The latter script, python/cache.py, is a bit more general. It has two main options, --cache and --execute. The --execute option is followed by a command to be executed, much like run/wrapper.sh is. The --cache option is followed by an arbitrary number of file paths (possibly containing wildcards) to be cached in /scratch/babymaker. If the provided file path already exists, it is assumed to be an input file and simply copied to /scratch/babymaker; if it does not exists, a temporary file is created in /scratch/babymaker and then copied to the provided path when the command given to --execute is done.

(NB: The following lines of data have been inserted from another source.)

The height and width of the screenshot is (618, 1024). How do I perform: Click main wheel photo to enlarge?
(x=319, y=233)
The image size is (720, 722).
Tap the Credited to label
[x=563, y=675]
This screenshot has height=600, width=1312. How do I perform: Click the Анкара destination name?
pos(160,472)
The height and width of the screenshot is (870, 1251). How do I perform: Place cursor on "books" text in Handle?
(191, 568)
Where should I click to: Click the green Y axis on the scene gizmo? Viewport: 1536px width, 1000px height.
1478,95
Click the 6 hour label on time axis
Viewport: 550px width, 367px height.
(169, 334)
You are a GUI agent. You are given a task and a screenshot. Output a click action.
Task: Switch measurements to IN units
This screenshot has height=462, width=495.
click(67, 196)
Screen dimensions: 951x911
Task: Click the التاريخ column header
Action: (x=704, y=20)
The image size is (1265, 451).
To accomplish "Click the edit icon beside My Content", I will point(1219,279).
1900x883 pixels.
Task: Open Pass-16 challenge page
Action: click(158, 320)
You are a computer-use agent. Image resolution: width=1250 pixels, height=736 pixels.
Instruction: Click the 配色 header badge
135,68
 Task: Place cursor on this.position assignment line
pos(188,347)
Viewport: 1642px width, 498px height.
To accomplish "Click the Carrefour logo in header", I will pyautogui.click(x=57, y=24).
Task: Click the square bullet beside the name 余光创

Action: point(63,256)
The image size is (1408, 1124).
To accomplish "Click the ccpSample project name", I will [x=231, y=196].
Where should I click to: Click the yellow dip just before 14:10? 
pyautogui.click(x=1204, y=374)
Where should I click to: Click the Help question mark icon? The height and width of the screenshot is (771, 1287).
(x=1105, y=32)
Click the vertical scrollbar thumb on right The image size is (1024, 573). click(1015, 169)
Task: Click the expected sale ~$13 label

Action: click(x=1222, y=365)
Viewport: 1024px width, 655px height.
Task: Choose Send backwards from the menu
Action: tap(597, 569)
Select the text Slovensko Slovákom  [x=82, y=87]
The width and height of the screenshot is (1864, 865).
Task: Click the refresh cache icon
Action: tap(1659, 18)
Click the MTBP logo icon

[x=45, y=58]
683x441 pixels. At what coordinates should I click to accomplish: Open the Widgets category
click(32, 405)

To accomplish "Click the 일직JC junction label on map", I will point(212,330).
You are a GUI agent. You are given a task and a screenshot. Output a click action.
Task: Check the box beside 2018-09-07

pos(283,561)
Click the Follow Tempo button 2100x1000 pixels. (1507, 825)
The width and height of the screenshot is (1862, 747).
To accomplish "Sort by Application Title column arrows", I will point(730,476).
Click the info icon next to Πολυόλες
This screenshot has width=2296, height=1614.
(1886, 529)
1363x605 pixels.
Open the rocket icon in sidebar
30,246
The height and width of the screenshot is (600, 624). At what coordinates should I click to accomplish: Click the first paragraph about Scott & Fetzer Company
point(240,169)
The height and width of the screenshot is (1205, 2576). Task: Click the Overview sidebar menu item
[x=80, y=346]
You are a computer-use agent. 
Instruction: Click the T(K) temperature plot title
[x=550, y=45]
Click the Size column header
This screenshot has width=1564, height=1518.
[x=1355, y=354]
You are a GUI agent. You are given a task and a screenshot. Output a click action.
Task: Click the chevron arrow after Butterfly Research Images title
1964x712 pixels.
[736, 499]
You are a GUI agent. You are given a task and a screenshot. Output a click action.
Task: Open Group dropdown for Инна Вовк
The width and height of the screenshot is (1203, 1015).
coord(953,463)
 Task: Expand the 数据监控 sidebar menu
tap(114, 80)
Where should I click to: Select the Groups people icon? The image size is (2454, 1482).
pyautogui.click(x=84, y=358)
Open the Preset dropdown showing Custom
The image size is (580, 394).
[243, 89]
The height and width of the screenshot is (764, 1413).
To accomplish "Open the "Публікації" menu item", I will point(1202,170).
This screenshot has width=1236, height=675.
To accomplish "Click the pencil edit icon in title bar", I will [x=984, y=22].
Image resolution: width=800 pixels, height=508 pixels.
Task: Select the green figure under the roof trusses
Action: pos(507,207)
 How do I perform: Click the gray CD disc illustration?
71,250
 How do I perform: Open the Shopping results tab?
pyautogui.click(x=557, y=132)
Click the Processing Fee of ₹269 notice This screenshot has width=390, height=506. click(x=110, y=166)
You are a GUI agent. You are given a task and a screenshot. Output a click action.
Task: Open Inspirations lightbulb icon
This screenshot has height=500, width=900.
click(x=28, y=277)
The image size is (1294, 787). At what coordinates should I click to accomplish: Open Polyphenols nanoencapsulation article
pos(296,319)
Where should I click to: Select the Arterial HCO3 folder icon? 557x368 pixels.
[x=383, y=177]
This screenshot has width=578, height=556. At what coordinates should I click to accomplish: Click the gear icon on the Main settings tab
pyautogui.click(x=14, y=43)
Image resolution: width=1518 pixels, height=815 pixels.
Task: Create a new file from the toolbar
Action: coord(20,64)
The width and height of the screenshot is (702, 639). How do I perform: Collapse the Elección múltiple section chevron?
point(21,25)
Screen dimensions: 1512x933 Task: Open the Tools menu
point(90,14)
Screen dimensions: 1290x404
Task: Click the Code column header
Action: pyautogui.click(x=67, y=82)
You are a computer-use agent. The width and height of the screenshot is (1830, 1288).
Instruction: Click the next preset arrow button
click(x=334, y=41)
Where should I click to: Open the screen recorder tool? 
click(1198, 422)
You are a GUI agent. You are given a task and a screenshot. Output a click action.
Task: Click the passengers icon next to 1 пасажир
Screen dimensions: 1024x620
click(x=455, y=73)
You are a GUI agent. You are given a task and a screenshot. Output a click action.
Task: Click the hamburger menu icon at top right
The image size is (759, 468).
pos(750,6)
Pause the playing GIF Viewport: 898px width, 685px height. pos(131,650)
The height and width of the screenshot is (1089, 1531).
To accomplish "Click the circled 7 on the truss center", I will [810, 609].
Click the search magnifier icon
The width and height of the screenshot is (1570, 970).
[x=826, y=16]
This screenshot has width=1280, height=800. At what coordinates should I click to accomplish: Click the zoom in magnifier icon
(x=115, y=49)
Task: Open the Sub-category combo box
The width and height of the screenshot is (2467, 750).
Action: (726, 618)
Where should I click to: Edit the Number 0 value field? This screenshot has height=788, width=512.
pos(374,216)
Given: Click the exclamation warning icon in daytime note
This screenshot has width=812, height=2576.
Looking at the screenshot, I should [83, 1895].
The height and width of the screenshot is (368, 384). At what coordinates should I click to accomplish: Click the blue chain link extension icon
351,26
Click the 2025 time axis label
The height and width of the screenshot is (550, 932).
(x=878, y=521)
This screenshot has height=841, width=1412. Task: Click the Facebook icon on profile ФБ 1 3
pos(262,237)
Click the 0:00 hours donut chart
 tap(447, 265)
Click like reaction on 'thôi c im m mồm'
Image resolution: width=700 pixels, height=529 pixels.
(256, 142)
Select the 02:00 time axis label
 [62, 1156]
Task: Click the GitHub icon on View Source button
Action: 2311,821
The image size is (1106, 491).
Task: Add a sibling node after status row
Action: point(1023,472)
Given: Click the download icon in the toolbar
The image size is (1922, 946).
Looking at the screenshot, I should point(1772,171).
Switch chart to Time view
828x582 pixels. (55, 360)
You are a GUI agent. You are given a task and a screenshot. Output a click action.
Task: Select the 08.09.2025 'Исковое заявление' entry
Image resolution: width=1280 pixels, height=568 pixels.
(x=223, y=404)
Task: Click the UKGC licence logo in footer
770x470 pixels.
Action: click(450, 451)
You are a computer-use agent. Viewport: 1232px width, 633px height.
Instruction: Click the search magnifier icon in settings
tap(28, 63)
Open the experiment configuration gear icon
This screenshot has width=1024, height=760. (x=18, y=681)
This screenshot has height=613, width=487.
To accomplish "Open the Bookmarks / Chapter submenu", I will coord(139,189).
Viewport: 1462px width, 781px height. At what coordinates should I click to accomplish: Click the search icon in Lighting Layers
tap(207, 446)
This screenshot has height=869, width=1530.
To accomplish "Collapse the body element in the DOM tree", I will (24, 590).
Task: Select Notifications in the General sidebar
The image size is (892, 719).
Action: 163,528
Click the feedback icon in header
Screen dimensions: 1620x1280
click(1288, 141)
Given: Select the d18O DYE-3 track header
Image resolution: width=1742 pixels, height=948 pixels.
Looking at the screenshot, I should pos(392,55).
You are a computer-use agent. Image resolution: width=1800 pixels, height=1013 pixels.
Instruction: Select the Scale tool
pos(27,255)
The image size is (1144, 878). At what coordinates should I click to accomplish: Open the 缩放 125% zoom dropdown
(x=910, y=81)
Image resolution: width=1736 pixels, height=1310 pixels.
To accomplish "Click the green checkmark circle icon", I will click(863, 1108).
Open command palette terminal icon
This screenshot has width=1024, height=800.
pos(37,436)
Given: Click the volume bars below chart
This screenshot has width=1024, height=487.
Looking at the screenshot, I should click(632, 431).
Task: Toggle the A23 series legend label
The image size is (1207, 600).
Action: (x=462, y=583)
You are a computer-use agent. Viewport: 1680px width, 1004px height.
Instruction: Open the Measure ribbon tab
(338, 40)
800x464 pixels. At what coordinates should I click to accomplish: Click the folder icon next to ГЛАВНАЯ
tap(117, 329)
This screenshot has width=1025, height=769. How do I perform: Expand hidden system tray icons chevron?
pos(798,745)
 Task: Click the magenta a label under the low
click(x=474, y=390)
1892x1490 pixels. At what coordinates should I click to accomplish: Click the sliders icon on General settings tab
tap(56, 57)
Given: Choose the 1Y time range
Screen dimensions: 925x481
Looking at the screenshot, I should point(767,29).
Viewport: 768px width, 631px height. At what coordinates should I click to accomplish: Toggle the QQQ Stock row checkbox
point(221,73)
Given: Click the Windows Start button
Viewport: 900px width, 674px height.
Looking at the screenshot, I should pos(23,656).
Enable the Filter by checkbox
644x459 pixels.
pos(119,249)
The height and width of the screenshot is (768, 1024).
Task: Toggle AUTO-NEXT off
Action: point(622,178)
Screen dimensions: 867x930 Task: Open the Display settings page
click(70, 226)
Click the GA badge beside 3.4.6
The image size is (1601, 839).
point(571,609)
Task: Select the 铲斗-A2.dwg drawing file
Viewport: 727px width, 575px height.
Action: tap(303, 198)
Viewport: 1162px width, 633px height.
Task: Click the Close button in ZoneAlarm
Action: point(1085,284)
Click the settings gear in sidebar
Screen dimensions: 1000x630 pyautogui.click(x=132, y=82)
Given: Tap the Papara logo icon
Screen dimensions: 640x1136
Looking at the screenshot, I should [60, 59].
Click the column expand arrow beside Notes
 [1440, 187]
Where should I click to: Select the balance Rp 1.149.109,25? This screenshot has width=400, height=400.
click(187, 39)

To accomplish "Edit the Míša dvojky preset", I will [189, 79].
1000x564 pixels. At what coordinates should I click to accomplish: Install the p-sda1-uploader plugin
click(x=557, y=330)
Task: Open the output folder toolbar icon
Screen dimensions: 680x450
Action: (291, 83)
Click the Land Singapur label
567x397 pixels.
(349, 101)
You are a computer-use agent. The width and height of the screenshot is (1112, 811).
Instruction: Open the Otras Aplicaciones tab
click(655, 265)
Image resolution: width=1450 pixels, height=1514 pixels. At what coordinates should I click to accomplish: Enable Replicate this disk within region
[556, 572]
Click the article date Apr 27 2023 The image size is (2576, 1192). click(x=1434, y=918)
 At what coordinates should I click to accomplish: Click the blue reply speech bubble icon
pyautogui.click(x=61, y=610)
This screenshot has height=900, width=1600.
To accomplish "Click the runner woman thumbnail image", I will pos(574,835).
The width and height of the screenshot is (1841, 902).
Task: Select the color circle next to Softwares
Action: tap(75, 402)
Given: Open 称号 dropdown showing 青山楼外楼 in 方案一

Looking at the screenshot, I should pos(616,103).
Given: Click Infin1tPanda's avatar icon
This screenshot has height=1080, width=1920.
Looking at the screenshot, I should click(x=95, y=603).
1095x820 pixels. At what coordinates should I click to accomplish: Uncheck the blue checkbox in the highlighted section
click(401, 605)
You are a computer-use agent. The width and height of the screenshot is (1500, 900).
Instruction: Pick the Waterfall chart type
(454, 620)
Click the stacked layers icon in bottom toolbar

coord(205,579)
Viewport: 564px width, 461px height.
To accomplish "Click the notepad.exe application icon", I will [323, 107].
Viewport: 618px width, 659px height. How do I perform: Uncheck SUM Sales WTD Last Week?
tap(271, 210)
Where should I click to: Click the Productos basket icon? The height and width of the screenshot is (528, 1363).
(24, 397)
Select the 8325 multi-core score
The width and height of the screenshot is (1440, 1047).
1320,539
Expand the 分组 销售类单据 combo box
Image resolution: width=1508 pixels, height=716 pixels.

Note that if any file in the --cache list or any file appearing in the command line arguments for --execute is modified by the executed script, the modified file is copied back from the cache to the original location after completion. As a simple example, it can be used as a replacement for run/wrapper.sh:

JobSubmit.csh python/cache.py --execute echo "Hello world"

The caching utility is mainly intended for skimming (it is used by python/send_skim_ntuples.py) and other processing which performs a large number of small write operations. For example, one can skim a single file with

python/cache.py --cache output_file.root --execute python/skim_ntuple.py baseline output_file.root /net/cmsX/cmsXr0/babymaker/babies/YYYY_MM_DD/data/unskimmed/*.root " --keep-existing"

There are two things one should observe in this example. First, the file output_file.root can be used as an argument passed to python/skim_ntuple.py; the caching script knows to automatically replace it with the temporary file path created in /scratch/babymaker. If one does not want this behavior, simply add a --fragile and file paths will be left intact. Second, the --keep-existing argument for python/skim_ntuple.py is quoted and has a space before the dashes. This is necessary to prevent python/cache.py from thinking the option was intended for itself and instead have it forward the option to python/skim_ntuple.py.

The python/cache.py script does some crude management of the available disk space. To prevent /scratch/babymaker from becoming full, it accepts options specifying an absolute (--abs_limit) and relative (--rel_limit) amount of disk space to leave empty. If the cache is becoming too full, it will delete the least recently used files in the cache until it has space for the new files. In the extreme scenario where the cache is nearly full with recently used files and being access by multiple processes, this can result in one process deleting a cached file that is being read by another. Hopefully this occurs very rarely, but the option --no-delete is available to prevent files from being deleted from the cache.